Safety Controls IPO open for subscription, listing may happen soon

New Delhi. The Rs 48 crore IPO of Safety Controls and Devices, a company working in the engineering, procurement and construction (EPC) sector, was launched for subscription today.

Bidding can be done in this IPO till April. After the closing of the issue, the shares will be allotted on April 9, while the allotted shares will be credited to the demat account on April 10.
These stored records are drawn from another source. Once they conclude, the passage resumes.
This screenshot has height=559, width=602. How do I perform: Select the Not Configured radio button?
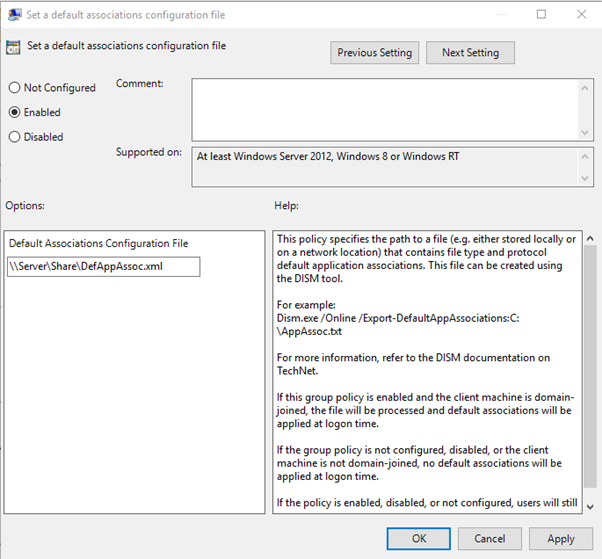coord(15,88)
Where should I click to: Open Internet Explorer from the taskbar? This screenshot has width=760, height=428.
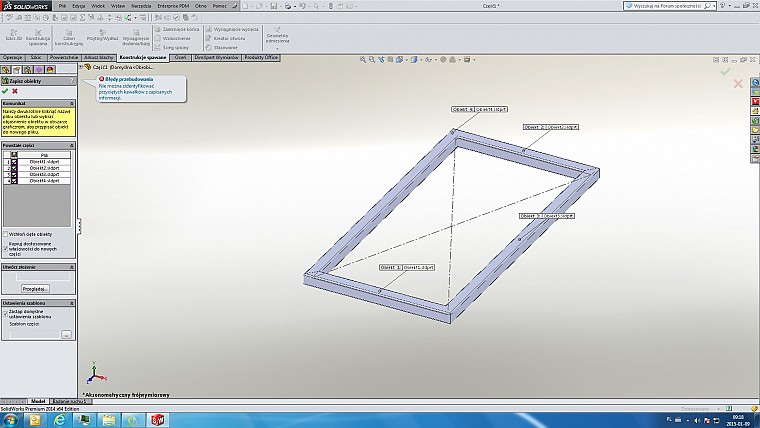coord(61,420)
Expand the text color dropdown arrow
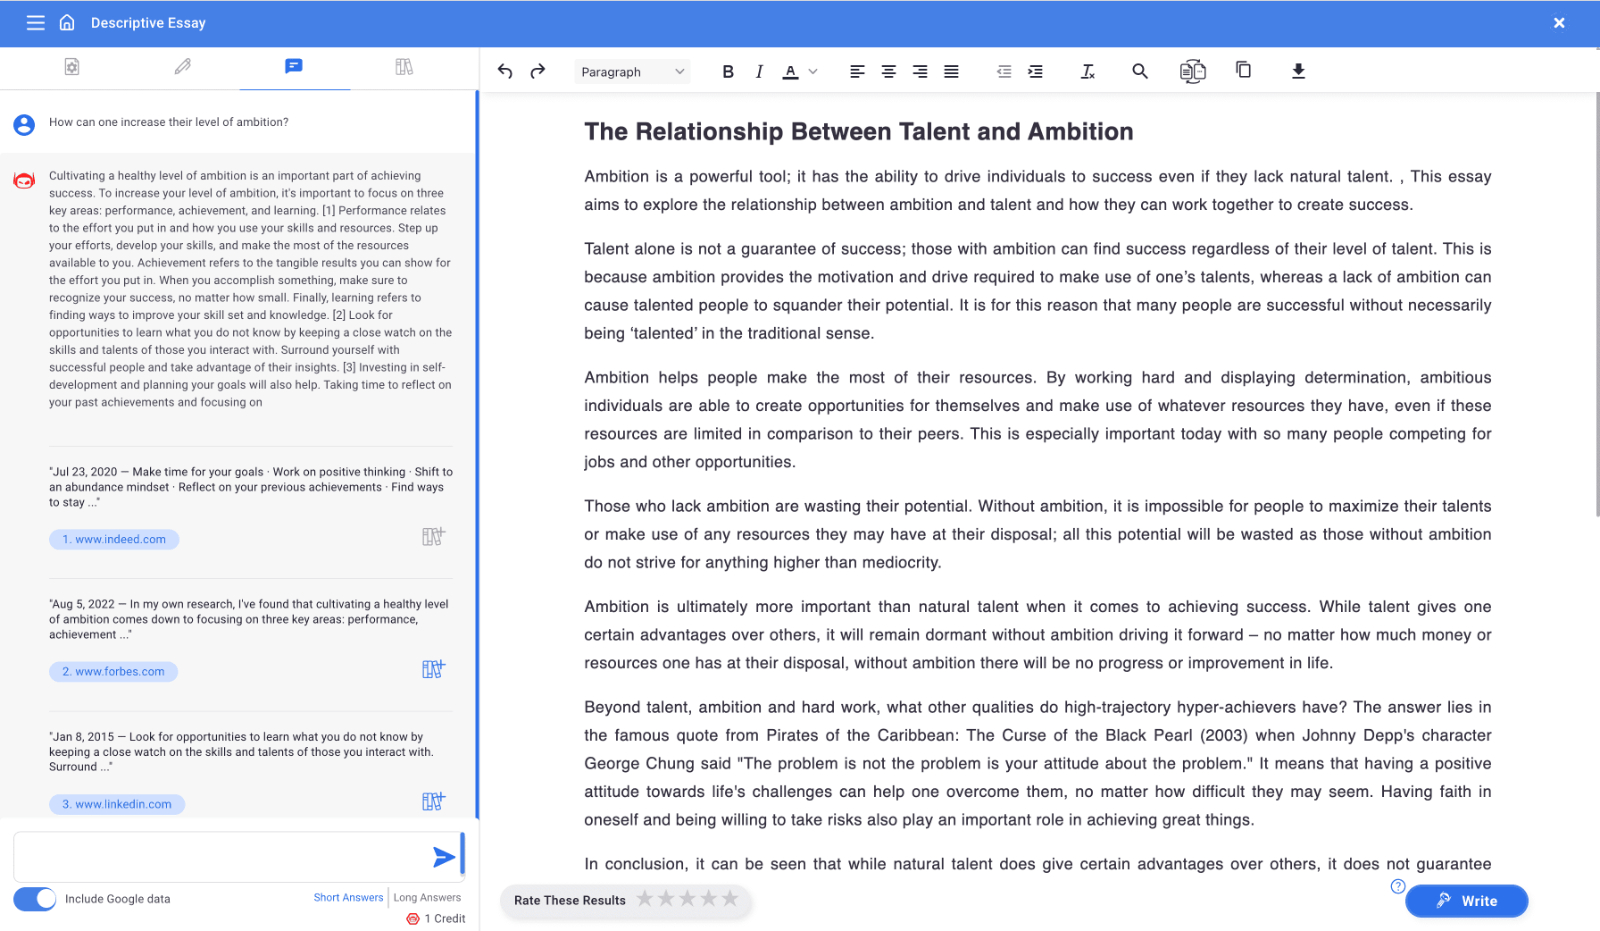Viewport: 1600px width, 931px height. 813,72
The company’s shares may be listed on the SME platform of BSE on April 13. The price band for bidding in this IPO has been fixed at Rs 75 to Rs 80 per share, while the lot size is 1,600 shares.

In this IPO of Safety Controls, retail investors will have to bid for two lots i.e. 3,200 shares, for which they will have to invest Rs 2,56,000. Under this IPO, a total of 60 lakh new shares with face value of Rs 10 are being issued.

In this IPO, 48.88 percent share has been reserved for Qualified Institutional Buyers (QIB). Apart from this, 35.96 percent share is reserved for retail investors and 15.17 percent share is reserved for non-institutional investors (NIIs).

Saubhagya Capital Options Private Limited has been appointed as the book running lead manager for this issue, while Manshitala Securities Private Limited has been appointed as the registrar. NNM Securities Private Limited is the market maker of the company.

Talking about the financial condition of Safety Controls and Devices, as per the claim made in the Draft Red Herring Prospectus (DRHP) submitted with the capital market regulator SEBI, its financial health has continuously strengthened.

The company had a net profit of Rs 43 lakh in the financial year 2022-23, which increased to Rs 4.01 crore in the next financial year 2023-24 and jumped to Rs 8.99 crore in the financial year 2024-25. In the current financial year till January 31, 2026, the company has made a net profit of Rs 8.52 crore.

During this period, the company’s revenue receipts also increased with minor fluctuations. It received a total revenue of Rs 49.26 crore in the financial year 2022-23, which decreased to Rs 45.70 crore in the financial year 2023-24 and jumped to Rs 103.50 crore in the financial year 2024-25.

In the current financial year till January 31, 2026, the company has received a revenue of Rs 68.51 crore. During this period, the debt burden on the company also increased continuously.

At the end of the financial year 2022-23, the company had a debt burden of Rs 18.52 crore, which increased to Rs 29.79 crore in the financial year 2023-24 and jumped to Rs 33.84 crore in the financial year 2024-25.

If we talk about the current financial year till January 31, 2026, during this period the debt burden on the company came to the level of Rs 39.18 crore. The company’s net worth also increased during this period.

In the financial year 2022-23, it was at the level of Rs 12.47 crore, which increased to Rs 17.48 crore in 2023-24. Similarly, in 2024-25 the net worth of the company came to the level of Rs 42.17 crore. In the current financial year, by January 31, 2026, it reached the level of Rs 54.47 crore.

The reserves and surplus of the company also increased during this period. In the financial year 2022-23, it was at the level of Rs 2.97 crore, which increased to Rs 6.98 crore in 2023-24.

Similarly, in 2024-25, the reserve and surplus of the company came to the level of Rs 28.87 crore. In the current financial year, by January 31, 2026, it reached the level of Rs 40.64 crore.

Similarly, EBITDA (Earnings before Interest, Taxes, Depreciations and Amortization) was at the level of Rs 2.63 crore in 2022-23, which increased to Rs 8.27 crore in 2023-24 and to Rs 17.27 crore in 2024-25. Whereas in the current financial year, till January 31, 2026, it was at the level of Rs 16.21 crore.